## REQUIRED TASK
Can you return each of the rows below word for word, leaving every line unchanged?

## DATA FOR THIS TASK
start

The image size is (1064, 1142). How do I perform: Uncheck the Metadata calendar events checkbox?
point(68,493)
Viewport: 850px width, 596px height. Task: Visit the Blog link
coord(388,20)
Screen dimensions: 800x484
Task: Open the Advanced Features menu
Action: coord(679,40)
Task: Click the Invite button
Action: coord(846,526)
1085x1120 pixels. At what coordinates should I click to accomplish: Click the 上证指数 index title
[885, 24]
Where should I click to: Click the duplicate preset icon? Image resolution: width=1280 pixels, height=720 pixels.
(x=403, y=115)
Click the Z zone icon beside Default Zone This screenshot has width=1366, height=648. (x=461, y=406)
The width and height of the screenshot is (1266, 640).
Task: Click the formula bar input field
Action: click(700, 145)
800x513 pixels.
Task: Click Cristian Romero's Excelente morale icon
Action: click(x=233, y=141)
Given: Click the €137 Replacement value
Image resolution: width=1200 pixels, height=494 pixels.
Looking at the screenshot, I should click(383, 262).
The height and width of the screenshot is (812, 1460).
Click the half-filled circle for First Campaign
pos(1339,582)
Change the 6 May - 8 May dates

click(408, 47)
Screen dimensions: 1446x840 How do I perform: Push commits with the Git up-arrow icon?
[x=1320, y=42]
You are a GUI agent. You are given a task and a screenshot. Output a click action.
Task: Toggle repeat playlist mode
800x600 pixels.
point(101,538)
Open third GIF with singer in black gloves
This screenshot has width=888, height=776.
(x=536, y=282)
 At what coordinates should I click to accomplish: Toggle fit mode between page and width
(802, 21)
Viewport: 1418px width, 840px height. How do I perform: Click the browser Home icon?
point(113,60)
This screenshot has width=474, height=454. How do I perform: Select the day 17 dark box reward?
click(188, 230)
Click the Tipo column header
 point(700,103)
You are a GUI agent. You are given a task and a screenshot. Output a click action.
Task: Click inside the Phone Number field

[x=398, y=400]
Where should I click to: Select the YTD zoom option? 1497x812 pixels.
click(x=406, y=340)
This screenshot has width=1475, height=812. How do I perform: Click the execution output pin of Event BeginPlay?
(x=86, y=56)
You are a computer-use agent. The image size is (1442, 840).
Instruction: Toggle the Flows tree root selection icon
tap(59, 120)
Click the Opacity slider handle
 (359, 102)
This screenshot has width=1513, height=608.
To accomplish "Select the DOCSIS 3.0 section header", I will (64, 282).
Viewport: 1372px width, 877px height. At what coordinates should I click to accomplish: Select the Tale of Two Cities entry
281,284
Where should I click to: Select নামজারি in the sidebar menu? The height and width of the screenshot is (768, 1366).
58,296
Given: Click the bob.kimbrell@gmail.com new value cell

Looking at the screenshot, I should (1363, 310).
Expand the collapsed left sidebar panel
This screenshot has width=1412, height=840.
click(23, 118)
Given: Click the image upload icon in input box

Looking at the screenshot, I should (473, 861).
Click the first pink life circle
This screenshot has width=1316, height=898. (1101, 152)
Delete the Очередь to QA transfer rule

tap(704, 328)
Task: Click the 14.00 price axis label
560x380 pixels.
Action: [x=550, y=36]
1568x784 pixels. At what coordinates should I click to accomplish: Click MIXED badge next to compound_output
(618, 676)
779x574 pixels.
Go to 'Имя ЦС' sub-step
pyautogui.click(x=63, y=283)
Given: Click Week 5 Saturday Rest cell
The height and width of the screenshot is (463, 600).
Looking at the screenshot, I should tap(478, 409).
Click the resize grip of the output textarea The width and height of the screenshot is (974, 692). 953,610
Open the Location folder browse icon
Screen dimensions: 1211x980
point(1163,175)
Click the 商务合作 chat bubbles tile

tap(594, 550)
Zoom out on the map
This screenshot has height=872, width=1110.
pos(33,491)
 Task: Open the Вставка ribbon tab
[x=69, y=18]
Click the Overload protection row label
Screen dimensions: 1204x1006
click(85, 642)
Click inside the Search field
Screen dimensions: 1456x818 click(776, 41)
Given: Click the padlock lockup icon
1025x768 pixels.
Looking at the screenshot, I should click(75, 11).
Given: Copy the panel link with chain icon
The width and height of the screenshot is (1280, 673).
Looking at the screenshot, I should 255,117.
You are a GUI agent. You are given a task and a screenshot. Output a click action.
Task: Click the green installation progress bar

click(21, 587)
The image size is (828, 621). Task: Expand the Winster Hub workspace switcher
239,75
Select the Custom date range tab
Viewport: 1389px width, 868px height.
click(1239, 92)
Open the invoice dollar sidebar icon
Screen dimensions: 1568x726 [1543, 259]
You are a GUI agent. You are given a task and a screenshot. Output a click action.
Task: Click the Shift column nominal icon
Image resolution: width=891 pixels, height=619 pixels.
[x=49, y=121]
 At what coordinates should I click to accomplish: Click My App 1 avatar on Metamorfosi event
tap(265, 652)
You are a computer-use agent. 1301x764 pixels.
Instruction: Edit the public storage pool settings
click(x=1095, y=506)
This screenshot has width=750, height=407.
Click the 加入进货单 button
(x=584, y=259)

end

## FINISHED ANSWER
The image size is (1064, 1142). How do I perform: Uncheck the Metadata calendar events checkbox?
point(68,493)
Viewport: 850px width, 596px height. Task: Visit the Blog link
coord(388,20)
Screen dimensions: 800x484
Task: Open the Advanced Features menu
Action: coord(679,40)
Task: Click the Invite button
Action: coord(846,526)
1085x1120 pixels. At what coordinates should I click to accomplish: Click the 上证指数 index title
[885, 24]
Where should I click to: Click the duplicate preset icon? Image resolution: width=1280 pixels, height=720 pixels.
(x=403, y=115)
Click the Z zone icon beside Default Zone This screenshot has width=1366, height=648. (x=461, y=406)
The width and height of the screenshot is (1266, 640).
Task: Click the formula bar input field
Action: click(700, 145)
800x513 pixels.
Task: Click Cristian Romero's Excelente morale icon
Action: click(x=233, y=141)
Given: Click the €137 Replacement value
Image resolution: width=1200 pixels, height=494 pixels.
Looking at the screenshot, I should click(383, 262).
The height and width of the screenshot is (812, 1460).
Click the half-filled circle for First Campaign
pos(1339,582)
Change the 6 May - 8 May dates

click(408, 47)
Screen dimensions: 1446x840 How do I perform: Push commits with the Git up-arrow icon?
[x=1320, y=42]
You are a GUI agent. You are given a task and a screenshot. Output a click action.
Task: Toggle repeat playlist mode
800x600 pixels.
point(101,538)
Open third GIF with singer in black gloves
This screenshot has width=888, height=776.
(x=536, y=282)
 At what coordinates should I click to accomplish: Toggle fit mode between page and width
(802, 21)
Viewport: 1418px width, 840px height. How do I perform: Click the browser Home icon?
point(113,60)
This screenshot has width=474, height=454. How do I perform: Select the day 17 dark box reward?
click(188, 230)
Click the Tipo column header
 point(700,103)
You are a GUI agent. You are given a task and a screenshot. Output a click action.
Task: Click inside the Phone Number field

[x=398, y=400]
Where should I click to: Select the YTD zoom option? 1497x812 pixels.
click(x=406, y=340)
This screenshot has width=1475, height=812. How do I perform: Click the execution output pin of Event BeginPlay?
(x=86, y=56)
You are a computer-use agent. The image size is (1442, 840).
Instruction: Toggle the Flows tree root selection icon
tap(59, 120)
Click the Opacity slider handle
 (359, 102)
This screenshot has width=1513, height=608.
To accomplish "Select the DOCSIS 3.0 section header", I will (64, 282).
Viewport: 1372px width, 877px height. At what coordinates should I click to accomplish: Select the Tale of Two Cities entry
281,284
Where should I click to: Select নামজারি in the sidebar menu? The height and width of the screenshot is (768, 1366).
58,296
Given: Click the bob.kimbrell@gmail.com new value cell

Looking at the screenshot, I should (1363, 310).
Expand the collapsed left sidebar panel
This screenshot has width=1412, height=840.
click(23, 118)
Given: Click the image upload icon in input box

Looking at the screenshot, I should (473, 861).
Click the first pink life circle
This screenshot has width=1316, height=898. (1101, 152)
Delete the Очередь to QA transfer rule

tap(704, 328)
Task: Click the 14.00 price axis label
560x380 pixels.
Action: [x=550, y=36]
1568x784 pixels. At what coordinates should I click to accomplish: Click MIXED badge next to compound_output
(618, 676)
779x574 pixels.
Go to 'Имя ЦС' sub-step
pyautogui.click(x=63, y=283)
Given: Click Week 5 Saturday Rest cell
The height and width of the screenshot is (463, 600).
Looking at the screenshot, I should tap(478, 409).
Click the resize grip of the output textarea The width and height of the screenshot is (974, 692). 953,610
Open the Location folder browse icon
Screen dimensions: 1211x980
point(1163,175)
Click the 商务合作 chat bubbles tile

tap(594, 550)
Zoom out on the map
This screenshot has height=872, width=1110.
pos(33,491)
 Task: Open the Вставка ribbon tab
[x=69, y=18]
Click the Overload protection row label
Screen dimensions: 1204x1006
click(85, 642)
Click inside the Search field
Screen dimensions: 1456x818 click(776, 41)
Given: Click the padlock lockup icon
1025x768 pixels.
Looking at the screenshot, I should click(75, 11).
Given: Copy the panel link with chain icon
The width and height of the screenshot is (1280, 673).
Looking at the screenshot, I should 255,117.
You are a GUI agent. You are given a task and a screenshot. Output a click action.
Task: Click the green installation progress bar

click(21, 587)
The image size is (828, 621). Task: Expand the Winster Hub workspace switcher
239,75
Select the Custom date range tab
Viewport: 1389px width, 868px height.
click(1239, 92)
Open the invoice dollar sidebar icon
Screen dimensions: 1568x726 [1543, 259]
You are a GUI agent. You are given a task and a screenshot. Output a click action.
Task: Click the Shift column nominal icon
Image resolution: width=891 pixels, height=619 pixels.
[x=49, y=121]
 At what coordinates should I click to accomplish: Click My App 1 avatar on Metamorfosi event
tap(265, 652)
You are a computer-use agent. 1301x764 pixels.
Instruction: Edit the public storage pool settings
click(x=1095, y=506)
This screenshot has width=750, height=407.
Click the 加入进货单 button
(x=584, y=259)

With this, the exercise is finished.